One year later, Anne was diagnosed with the same disease.    She begged Charlotte to bring her to Scarborough (a seaside resort that Anne had first visited with the Robinsons).  Anne always loved the sea and hoped for its curative powers.   Charlotte and her father eschewed the idea for Anne was barely able to walk by now.

Seeking support for her plan, Anne wrote to Ellen Nussey: “I have a more serious reason than this for my impatience of delay: the doctors say that change of air or removal to a better climate would hardly ever fail of success in consumptive cases if taken in time, but the reason why there are so many disappointments is, that it is generally deferred till it is too late. Now I would not commit this error; and to say the truth, though I suffer much less from pain and fever than I did when you were with us, I am decidedly weaker and very much thinner my cough still troubles me a good deal, especially in the night, and, what seems worse than all, I am subject to great shortness of breath on going up stairs or any slight exertion. Under these circumstances I think there is no time to be lost… I have no horror of death: if I thought it inevitable I think I could quietly resign myself to the prospect… But I wish it would please God to spare me not only for Papa’s and Charlotte’s sakes, but because I long to do some good in the world before I leave it. I have many schemes in my head for future practisehumble and limited indeedbut still I should not like them all to come to nothing, and myself to have lived to so little purpose. But God’s will be done.”

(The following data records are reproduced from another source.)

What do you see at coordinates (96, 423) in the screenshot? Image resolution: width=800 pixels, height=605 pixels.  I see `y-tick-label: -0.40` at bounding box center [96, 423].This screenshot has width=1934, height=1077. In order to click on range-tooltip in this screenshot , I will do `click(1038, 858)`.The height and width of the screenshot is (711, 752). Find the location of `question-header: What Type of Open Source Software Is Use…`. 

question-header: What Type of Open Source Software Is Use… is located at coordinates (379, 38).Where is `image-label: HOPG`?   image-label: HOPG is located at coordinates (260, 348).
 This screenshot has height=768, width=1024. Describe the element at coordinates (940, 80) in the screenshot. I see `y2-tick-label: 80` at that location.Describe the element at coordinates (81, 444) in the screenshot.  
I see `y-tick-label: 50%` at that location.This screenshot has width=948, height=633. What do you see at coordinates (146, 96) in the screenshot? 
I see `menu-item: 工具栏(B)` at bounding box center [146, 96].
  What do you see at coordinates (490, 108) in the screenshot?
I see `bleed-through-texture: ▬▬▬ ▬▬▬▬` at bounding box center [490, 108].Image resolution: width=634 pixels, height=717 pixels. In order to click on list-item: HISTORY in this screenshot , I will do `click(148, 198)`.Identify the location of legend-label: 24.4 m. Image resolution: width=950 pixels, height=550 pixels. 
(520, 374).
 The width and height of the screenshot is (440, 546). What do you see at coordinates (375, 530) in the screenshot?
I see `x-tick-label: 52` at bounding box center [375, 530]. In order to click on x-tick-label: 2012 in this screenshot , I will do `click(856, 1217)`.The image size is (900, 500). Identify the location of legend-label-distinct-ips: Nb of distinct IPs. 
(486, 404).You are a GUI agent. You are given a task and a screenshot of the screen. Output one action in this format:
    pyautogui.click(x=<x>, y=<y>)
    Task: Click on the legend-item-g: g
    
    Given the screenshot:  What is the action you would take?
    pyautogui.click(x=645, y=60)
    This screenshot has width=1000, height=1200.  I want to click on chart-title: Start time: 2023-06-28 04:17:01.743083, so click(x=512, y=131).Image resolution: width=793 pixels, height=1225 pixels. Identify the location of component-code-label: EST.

Anne and Charlotte set off for Scarborough on May 24, 1849.   Anne spent her final days enjoying the horizons of her beloved sea.

Anne Bronte died on May 28, 1849.   Her last words to Charlotte were, “take courage.”


Wuthering Heights-song by Kate Bush

Wuthering Heights by Emily Bronte is my favorite novel.   Emily’s novel and her fierce poetry have been a huge influence on me.  Although my own writing style is more down-to-earth (despite the dark subjects I tackle), Emily’s dramatic and fearless writing remains an inspiration.